私は、自分の栄光は求めない。私の栄光を求め、裁きをなさる方が、ほかにおられる。
よくよく言っておく。私の言葉を守るなら、その人は決して死を見ることがない。」
ユダヤ人たちは言った。「あなたが悪霊に取りつかれていることが、今はっきりした。アブラハムは死んだし、預言者たちも死んだ。ところが、あなたは、『私の言葉を守るなら、その人は決して死を味わうことがない』と言う。
私たちの父アブラハムよりも、あなたは偉大なのか。彼は死んだではないか。預言者たちも死んだ。一体、あなたは自分を何者だと思っているのか。」
イエスはお答えになった。「私が自分に栄光を帰するなら、私の栄光は空しい。私に栄光を与えてくださるのは私の父であって、あなたがたはこの方について、『我々の神だ』と言っている。
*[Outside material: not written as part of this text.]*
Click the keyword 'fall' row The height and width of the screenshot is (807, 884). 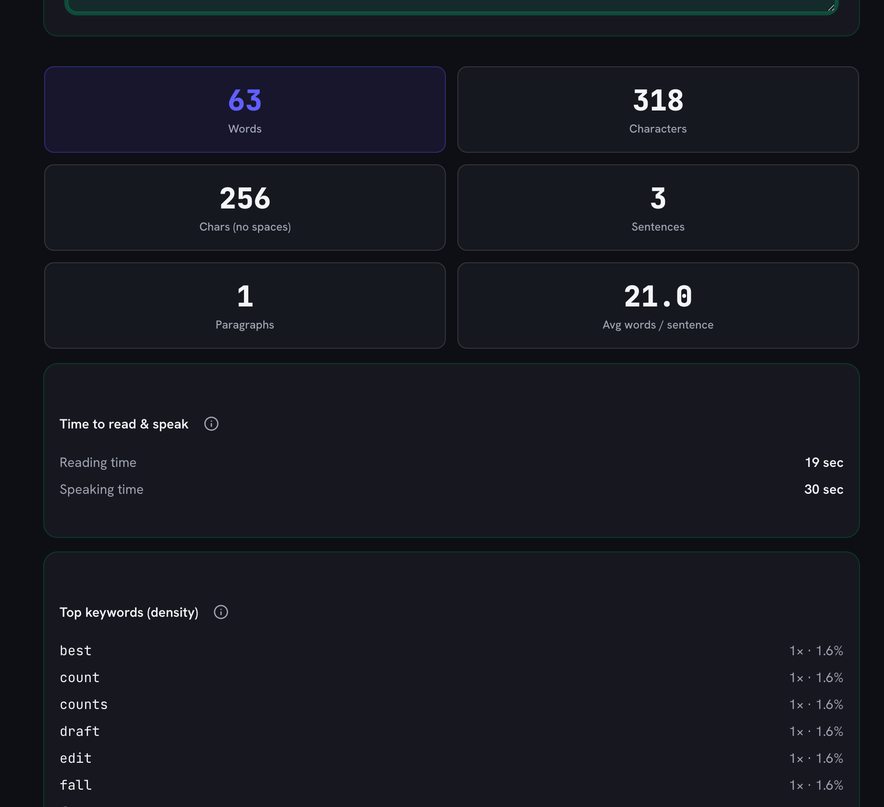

あなたがたはその方を知らないが、私は知っている。私がその方を知らないと言えば、あなたがたと同じく私も偽り者になる。しかし、私はその方を知っており、その言葉を守っている。
あなたがたの父アブラハムは、私の日を見るのを楽しみにしていた。そして、それを見て、喜んだのである。」
ユダヤ人たちが、「あなたは、まだ五十歳にもならないのに、アブラハムを見たのか」と言うと、
イエスは言われた。「よくよく言っておく。アブラハムが生まれる前から、『私はある。』」
すると、ユダヤ人たちは、石を取り上げ、イエスに投げつけようとした。しかし、イエスは身を隠して、神殿の境内から出て行かれた。
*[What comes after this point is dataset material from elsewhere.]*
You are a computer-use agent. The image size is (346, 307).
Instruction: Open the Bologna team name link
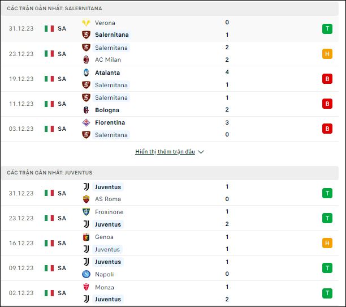pyautogui.click(x=107, y=110)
(ヨハネによる福音書 8:48-59) 『聖書 聖書協会共同訳』より引用
イエスは自らの神聖を語り、アブラハムが待ち望んだその日を見て喜んだことを教えました。この言葉は、神の約束と信仰の深さを示しています。「私の言葉を守るなら、その人は決して死を見ることがない」とのメッセージは、私たちに永遠の命の希望を与えます。アブラハムはその信仰によって義とされ、私たちの信仰の模範とされています。しかし、ユダヤ人たちはこの真理を理解できず、イエスに対して疑念を抱きました。「あなたは、自分を何者だと思っているのか」と問い、石を投げようとしました。これは信仰の衝突を象徴しています。私たちも同様に、神の言葉が私たちに与えるメッセージに応じてどう反応するかが試されるのです。イエスは「アブラハムが生まれる前から、『私はある。』」と言われました。この言葉は、イエスが時を超える存在であることを証明しています。彼の教えを受け入れることで、私たちもまた命の光を見ることができるのです。アブラハムの信仰が私たちにどう影響を与え、未来にどのように繋がっているのかを考え、内なる信仰を育てていきましょう。